In an action by the widow against the daughter-in-law for possession it was held (1) that the occupation of the house by the son and the daughter-in-law was not determinable by the widow on demand since they were entitled to remain in possession so long as they paid the instalments to the building society, and, therefore, they were not tenants-at-will of the premises. (2) the payments of instalments could not be regarded as payments of rent made for convenience to the building society and not to the father, since the daughter-in-law and her husband were not bound under any agreement with the father to make those payments, and, therefore they were not weekly tenants or tenants for the period during which the instalments fell to be paid, and (3) the daughter-in-law and her husband were licensees having a permissive occupation short of a tenancy, but with a contractual or equitable right to remain in possession so long as they paid the instalments which would grow into a good equitable title to the house when all the instalments were paid and, therefore, the widow was not entitled to an order for possession.
22. This case furnishes an example of possession which was consistent with the legal position of a licensee. The case aroused a controversy and an article was published by Professor H. W. R. Wade, in Vol. 68, Law Quarterly Review, p. 352, and is entitled as 'licenses and third parties'. The entire article is a discussion of the principles enunciated in Errington v. Errington (H), and makes an illuminating reading. The learned author has criticised the view taken and has said that if the father instead of asking for payment himself directed the payment to be made to the building society the legal position could not be altered.
Another article was published by Mr. A. D. Hargreaves entitled 'Licensed Possessors'' in Vol. 69 of the L. Q. R. at p. 466. The enunciation of the law however by the learned Judges as laid down by Denning, L. J., in the Errington's case (H), does deserve the highest respect and furnishes an example of how new facts have led to the re-examination and re-adjustment of legal principles by Judges in England. Lord Justice Denning has examined a number of cases to show that exclusive possession of land though prima facie an index of tenancy could not be held to be so if the circumstances negatived any intention to create a tenancy.

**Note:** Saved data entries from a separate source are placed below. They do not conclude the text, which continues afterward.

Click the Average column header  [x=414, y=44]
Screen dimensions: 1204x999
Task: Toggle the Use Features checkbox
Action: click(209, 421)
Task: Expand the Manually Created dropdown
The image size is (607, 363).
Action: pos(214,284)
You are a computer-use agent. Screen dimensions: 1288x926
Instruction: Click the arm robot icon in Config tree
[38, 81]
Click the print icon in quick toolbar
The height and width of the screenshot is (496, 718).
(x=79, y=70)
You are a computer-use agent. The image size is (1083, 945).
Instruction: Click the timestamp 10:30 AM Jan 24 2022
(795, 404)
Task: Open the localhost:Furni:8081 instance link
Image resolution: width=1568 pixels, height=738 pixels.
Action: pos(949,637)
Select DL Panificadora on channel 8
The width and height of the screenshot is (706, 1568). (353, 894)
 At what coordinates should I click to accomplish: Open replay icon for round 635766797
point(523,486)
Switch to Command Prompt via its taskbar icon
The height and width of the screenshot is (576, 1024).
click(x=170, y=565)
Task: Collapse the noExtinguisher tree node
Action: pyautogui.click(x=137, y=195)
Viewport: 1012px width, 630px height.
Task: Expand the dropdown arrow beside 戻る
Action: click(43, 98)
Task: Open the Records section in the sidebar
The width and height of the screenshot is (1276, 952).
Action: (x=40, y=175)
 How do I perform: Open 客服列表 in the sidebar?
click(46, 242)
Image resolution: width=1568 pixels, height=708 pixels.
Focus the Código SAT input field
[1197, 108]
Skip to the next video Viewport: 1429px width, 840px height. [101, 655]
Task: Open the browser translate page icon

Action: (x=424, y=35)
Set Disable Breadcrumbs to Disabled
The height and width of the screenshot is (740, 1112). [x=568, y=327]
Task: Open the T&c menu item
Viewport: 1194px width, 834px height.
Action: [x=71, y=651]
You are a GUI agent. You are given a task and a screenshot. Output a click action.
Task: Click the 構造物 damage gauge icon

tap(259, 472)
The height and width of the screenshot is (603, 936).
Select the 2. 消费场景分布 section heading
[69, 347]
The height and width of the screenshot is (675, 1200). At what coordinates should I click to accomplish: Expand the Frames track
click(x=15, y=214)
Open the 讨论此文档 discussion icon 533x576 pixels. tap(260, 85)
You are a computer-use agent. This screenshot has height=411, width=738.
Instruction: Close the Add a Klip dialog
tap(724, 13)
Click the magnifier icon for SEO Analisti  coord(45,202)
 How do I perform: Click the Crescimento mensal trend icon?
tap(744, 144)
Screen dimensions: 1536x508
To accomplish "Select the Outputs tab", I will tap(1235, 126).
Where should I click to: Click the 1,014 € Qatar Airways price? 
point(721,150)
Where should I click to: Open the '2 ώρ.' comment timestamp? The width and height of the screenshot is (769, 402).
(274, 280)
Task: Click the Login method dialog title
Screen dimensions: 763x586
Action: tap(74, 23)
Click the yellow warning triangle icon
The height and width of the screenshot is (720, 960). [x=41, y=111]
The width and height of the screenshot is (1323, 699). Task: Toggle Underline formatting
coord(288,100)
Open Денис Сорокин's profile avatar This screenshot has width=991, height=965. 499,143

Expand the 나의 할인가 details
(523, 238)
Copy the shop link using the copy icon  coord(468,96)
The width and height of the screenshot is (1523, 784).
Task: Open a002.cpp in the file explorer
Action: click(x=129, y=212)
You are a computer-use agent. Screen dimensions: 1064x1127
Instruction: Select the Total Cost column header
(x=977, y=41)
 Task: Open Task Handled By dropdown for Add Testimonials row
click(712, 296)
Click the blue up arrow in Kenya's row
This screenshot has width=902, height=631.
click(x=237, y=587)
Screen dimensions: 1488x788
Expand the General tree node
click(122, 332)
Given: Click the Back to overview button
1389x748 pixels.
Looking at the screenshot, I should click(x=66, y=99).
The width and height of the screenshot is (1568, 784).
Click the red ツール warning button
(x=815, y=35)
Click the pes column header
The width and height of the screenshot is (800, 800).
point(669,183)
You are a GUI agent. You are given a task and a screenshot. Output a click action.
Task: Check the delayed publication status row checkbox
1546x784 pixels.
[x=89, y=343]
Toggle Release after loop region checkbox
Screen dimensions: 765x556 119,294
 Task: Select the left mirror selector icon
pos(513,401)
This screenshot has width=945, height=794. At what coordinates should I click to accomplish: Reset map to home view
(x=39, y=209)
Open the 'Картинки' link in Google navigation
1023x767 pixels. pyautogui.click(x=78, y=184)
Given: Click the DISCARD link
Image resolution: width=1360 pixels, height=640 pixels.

23. In the present case there is no evidence to show that these sites in the bazaar were transferred to the defendants by the Raja for any valuable consideration paid initially. There is no evidence to show as to who was to manage the bazaar generally, who was to be responsible for the cleanliness of the place, who was to make arrangements regarding the hawkers who were to come to display their wares or stock in trade for sale on the bazaar days or during market time. The entire arrangement as evidenced by the various iqrarnamas on record was to be done by the Raja's officials and the terms agreed upon lead unmistakably to the inference that no interest in the land was intended to be transferred by the Raja and that the defendants were in fact no more than licensees. The mere length of the period for which they were in possession could not improve their rights. Having given the facts of the case anxious consideration. I am unable to take the view that the defendants are lessees.
24. The appeals therefore fail and are dismissed with costs. Leave to appeal is granted.